To be honest, I wasn’t looking forward to it all that much. We were booked to go to southern Spain when the sudden demise of Monarch Airlines intervened. So Nice was a last minute scrabble around looking for a cheap flight to somewhere vaguely sunny and warm that wasn’t with RyanAir (who were also threatening more cancellations). We settled on Nice with BA via the flight search engine skyscanner, and it turned out to be a great choice (although when did BA start charging for food and drink??)

Nice itself is busy – lots of traffic, particularly right next to the famous Promenade des Anglais, but it makes up for this in a wide sweep of beach – more than 7km long – looking out onto a sparkling, seriously blue sea. It’s not called the Côte d’Azur for nothing. We stayed in the port area via  AirBnB and had found an apartment at the top of a 5-storey building.

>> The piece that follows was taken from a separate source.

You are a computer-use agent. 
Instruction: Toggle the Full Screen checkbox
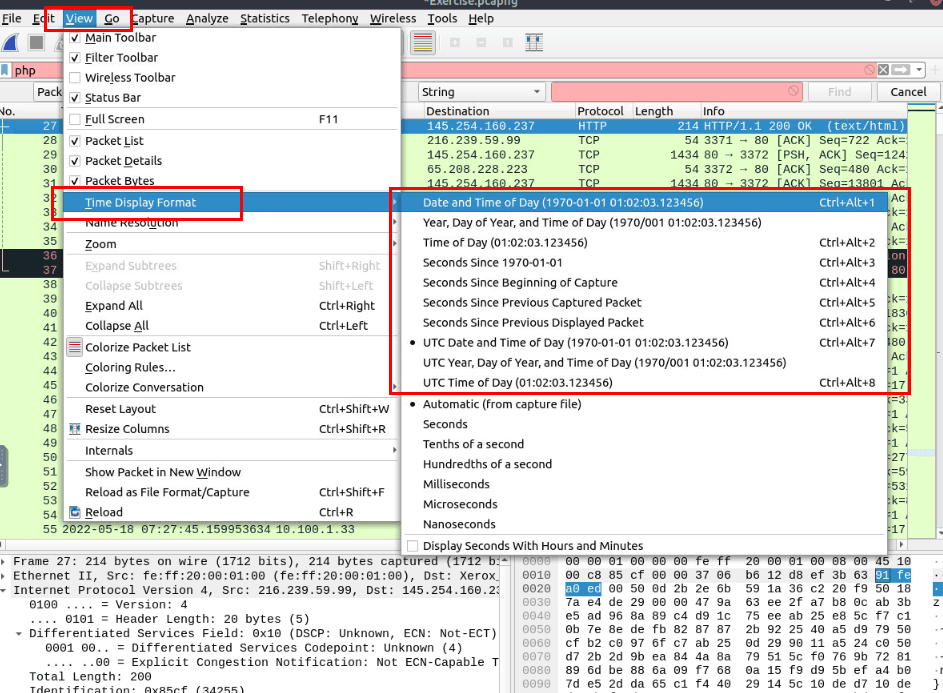[x=75, y=119]
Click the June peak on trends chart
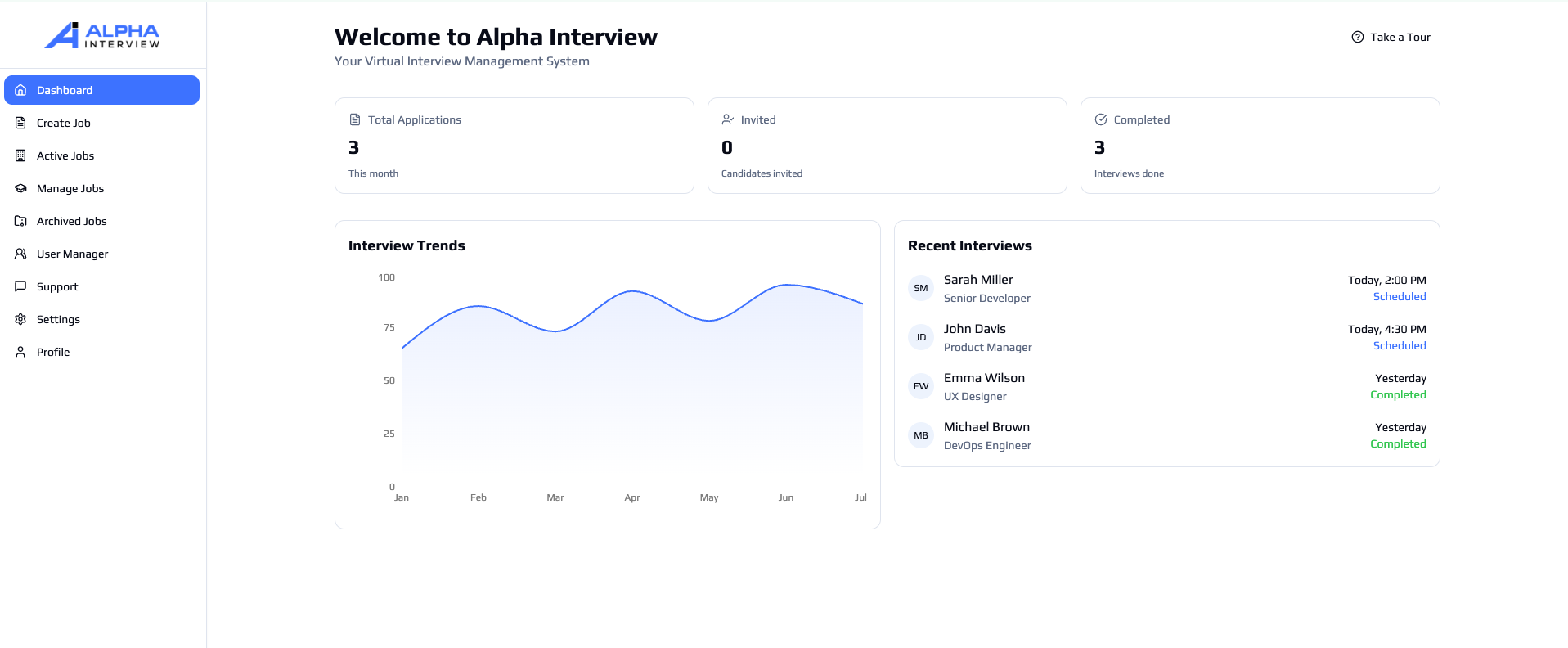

The port was as noisy as you would expect a working port in a busy city to be, but the apartment had great double glazing and the view in any case, made it all worthwhile. 

24260A tiny balcony had room for a tripod or a breakfast table but not both at the same time. Once I had learnt to tune traffic and the occasional pile-driver out, some of my best moments were spent, cuppa in hand, sitting on the balcony as the morning sun flooded in over the opposite hills, watching boats chugging in and out of the harbour. Some were tiny, some not so much.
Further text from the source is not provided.